È essenziale dare una
forma del passato secondo un intendimento, in vista della
formulazione d’una identità riconoscibile da affermare poiché,
chiarisce Huizinga «civiltà ha un senso unicamente come processo di
conformazione a uno scopo, è un concetto teleologico, così come
‘storia’ è una conoscenza finalistica per eccellenza». Il
passato che ciascuna civiltà riconosce per suo è, allora, il
risultato di una rappresentazione realizzata in ‘immagine
comprensibile’.
La storia, dunque, viene
a determinarsi come una ‘forma dello spirito’. Essa manifesta i
caratteri inerenti a ciascuna civiltà fino a costituirsi secondo
l’universalità che promana e si attesta sul ‘particolare’
distintivo di ognuna.
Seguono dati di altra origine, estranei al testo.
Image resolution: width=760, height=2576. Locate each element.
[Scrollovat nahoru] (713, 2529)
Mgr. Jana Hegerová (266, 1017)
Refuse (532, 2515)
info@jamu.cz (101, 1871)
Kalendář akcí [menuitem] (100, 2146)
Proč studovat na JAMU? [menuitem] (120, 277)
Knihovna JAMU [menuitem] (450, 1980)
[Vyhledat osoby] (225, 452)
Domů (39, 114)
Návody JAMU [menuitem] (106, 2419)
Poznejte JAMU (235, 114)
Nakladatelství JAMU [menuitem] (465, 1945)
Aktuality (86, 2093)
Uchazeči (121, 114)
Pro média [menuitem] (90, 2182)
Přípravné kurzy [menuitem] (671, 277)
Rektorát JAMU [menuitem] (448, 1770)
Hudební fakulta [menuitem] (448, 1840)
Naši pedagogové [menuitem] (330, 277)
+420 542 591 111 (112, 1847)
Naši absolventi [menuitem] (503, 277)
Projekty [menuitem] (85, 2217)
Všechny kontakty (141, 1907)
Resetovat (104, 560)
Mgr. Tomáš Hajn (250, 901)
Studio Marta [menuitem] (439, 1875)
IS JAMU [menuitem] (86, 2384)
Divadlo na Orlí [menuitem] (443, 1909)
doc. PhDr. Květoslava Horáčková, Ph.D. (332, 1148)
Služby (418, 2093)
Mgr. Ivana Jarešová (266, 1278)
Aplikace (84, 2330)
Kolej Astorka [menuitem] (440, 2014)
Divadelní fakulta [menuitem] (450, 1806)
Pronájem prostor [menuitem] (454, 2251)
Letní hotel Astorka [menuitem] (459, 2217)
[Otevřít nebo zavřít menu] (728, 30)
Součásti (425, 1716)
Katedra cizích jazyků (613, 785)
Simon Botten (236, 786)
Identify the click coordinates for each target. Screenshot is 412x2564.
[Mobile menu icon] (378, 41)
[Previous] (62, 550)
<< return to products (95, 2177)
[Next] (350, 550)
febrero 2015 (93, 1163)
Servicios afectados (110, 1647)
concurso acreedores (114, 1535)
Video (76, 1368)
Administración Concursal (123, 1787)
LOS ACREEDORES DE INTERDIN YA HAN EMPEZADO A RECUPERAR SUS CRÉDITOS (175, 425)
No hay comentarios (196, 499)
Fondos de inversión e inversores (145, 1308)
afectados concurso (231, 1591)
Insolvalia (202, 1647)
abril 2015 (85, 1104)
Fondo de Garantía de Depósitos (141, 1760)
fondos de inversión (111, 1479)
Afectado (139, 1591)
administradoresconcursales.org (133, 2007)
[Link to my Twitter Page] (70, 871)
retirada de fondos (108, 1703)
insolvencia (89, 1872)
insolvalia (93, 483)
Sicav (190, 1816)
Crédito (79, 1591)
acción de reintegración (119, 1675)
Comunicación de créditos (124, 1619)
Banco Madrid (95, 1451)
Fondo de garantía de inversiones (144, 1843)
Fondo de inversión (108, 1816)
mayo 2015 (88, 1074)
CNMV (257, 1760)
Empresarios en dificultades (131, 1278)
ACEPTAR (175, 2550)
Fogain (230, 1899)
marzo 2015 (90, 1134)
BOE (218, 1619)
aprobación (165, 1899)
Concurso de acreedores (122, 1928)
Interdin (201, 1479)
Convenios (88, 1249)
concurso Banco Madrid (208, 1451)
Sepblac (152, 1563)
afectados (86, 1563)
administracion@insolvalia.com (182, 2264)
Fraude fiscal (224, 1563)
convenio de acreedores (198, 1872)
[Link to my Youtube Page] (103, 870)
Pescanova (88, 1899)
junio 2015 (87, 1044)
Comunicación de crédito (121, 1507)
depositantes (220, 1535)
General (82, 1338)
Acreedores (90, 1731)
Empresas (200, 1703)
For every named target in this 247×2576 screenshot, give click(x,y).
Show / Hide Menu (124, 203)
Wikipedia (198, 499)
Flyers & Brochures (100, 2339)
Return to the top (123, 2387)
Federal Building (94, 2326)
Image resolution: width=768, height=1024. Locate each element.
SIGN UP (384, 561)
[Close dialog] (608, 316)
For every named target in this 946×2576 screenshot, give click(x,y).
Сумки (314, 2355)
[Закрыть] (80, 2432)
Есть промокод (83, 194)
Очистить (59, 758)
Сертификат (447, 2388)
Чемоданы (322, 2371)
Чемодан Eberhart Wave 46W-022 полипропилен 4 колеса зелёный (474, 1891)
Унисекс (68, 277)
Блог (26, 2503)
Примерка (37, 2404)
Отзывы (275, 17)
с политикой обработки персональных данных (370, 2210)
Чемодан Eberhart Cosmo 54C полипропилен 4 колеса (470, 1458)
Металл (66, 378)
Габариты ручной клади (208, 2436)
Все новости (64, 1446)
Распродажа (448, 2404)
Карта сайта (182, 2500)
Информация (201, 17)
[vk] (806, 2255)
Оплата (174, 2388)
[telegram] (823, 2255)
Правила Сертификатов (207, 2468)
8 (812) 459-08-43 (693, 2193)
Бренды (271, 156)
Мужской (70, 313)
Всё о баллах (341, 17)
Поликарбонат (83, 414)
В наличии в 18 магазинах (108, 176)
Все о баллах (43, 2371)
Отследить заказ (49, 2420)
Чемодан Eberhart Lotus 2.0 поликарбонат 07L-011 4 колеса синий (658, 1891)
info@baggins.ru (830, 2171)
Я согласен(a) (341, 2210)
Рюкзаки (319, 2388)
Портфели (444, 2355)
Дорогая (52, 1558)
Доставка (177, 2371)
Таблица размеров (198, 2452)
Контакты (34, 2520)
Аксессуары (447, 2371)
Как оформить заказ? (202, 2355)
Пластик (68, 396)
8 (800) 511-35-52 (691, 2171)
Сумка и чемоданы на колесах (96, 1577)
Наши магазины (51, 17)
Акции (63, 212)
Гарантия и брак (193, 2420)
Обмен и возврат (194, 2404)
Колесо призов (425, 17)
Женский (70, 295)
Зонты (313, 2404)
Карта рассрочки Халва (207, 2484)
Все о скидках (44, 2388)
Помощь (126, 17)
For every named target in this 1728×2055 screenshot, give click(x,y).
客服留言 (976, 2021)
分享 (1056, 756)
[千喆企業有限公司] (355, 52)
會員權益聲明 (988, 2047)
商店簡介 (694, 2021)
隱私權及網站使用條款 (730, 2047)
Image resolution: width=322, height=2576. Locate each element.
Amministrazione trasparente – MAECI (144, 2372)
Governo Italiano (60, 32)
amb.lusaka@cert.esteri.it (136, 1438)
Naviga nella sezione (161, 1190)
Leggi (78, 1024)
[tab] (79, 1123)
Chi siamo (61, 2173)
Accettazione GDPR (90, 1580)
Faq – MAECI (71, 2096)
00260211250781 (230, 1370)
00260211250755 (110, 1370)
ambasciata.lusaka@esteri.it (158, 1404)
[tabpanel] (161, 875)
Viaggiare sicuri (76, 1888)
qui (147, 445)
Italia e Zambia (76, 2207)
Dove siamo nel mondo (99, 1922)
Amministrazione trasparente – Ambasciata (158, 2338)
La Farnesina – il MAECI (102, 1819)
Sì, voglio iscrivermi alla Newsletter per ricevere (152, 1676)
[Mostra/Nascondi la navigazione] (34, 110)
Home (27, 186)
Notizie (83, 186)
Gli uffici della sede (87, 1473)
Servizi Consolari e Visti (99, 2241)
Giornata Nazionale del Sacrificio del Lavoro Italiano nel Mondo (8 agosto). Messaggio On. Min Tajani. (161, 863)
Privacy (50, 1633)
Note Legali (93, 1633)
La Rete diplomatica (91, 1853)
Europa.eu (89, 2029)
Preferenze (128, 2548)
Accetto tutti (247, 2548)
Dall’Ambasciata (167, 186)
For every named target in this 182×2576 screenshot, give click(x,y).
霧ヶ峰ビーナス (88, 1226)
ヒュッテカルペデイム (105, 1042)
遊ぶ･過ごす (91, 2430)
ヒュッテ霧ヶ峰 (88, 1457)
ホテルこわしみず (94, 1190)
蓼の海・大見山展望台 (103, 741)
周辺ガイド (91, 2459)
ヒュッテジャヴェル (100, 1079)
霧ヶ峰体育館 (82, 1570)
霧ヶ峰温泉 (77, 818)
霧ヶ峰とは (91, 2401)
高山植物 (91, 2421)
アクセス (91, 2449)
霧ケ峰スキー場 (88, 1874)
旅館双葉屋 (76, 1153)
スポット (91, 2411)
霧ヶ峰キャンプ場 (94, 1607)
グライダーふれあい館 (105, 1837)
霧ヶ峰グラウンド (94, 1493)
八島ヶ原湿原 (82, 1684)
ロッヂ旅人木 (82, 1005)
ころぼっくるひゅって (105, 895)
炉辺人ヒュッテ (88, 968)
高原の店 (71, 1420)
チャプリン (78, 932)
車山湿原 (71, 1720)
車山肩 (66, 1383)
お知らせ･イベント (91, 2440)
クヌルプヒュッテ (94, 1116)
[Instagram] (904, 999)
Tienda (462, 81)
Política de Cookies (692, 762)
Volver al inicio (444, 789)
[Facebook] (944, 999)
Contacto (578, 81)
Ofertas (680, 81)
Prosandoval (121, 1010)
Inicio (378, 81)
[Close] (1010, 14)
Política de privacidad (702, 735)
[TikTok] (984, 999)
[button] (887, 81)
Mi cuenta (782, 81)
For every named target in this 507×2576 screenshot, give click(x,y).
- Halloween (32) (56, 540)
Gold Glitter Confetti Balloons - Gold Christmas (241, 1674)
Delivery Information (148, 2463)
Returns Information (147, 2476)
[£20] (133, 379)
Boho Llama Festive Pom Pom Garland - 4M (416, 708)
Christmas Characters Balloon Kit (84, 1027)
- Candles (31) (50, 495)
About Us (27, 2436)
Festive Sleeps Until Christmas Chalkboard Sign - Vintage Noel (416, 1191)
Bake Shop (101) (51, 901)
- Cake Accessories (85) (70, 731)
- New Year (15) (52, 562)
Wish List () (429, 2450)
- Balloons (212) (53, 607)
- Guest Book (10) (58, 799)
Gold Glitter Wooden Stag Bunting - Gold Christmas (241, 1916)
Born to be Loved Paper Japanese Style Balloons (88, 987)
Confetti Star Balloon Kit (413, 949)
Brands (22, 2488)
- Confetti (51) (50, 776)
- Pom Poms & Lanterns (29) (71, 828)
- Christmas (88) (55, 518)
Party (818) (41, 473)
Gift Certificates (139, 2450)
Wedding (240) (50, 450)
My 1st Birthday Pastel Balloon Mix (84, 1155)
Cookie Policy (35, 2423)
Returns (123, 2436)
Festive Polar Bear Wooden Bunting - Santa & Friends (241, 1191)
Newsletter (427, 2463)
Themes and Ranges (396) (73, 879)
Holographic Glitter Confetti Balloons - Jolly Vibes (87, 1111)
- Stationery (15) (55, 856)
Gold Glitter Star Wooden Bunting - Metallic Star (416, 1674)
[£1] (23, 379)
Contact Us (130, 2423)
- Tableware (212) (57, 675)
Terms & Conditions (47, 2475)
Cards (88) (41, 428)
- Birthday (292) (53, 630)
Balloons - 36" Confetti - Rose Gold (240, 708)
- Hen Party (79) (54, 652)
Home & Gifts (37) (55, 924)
Su questo presupposto Huizinga può parlare di
«pluralità di forme di storia». Infatti, spiega, «ogni civiltà,
e ogni cerchia culturale, deve ritenere per vera la sua storia, e lo
può fare, purchè la costruisca secondo le esigenze critiche che la
sua coscienza culturale le detta».
E riassume, infine,
Huizinga la sua riflessione in una definizione: «la storia è la
forma dello spirito in cui una civiltà si rende conto del suo
passato». Una formula che, dice «qualcuno troverà troppo semplice,
troppo ovvia», mentre egli ritiene che con essa, tra l’altro, «si
evita l’irrilevante questione dei rapporti tra arte e storia».
Irrilevante perché non ha rilievo, accertato «l’elemento comune a
ricerca storica e arte», equiparate, arte e storia, alla stregua dei
presupposti formali degli assunti, delle accertate concomitanze,
delle procedure consimili, delle resultanze: «Se la storia, come
attività dello spirito, è un ‘dar forma’, allora possiamo dire
che, come prodotto, essa è una forma e ogni civiltà ricrea quella
forma, secondo lo stile che le è proprio», sostiene Huizinga.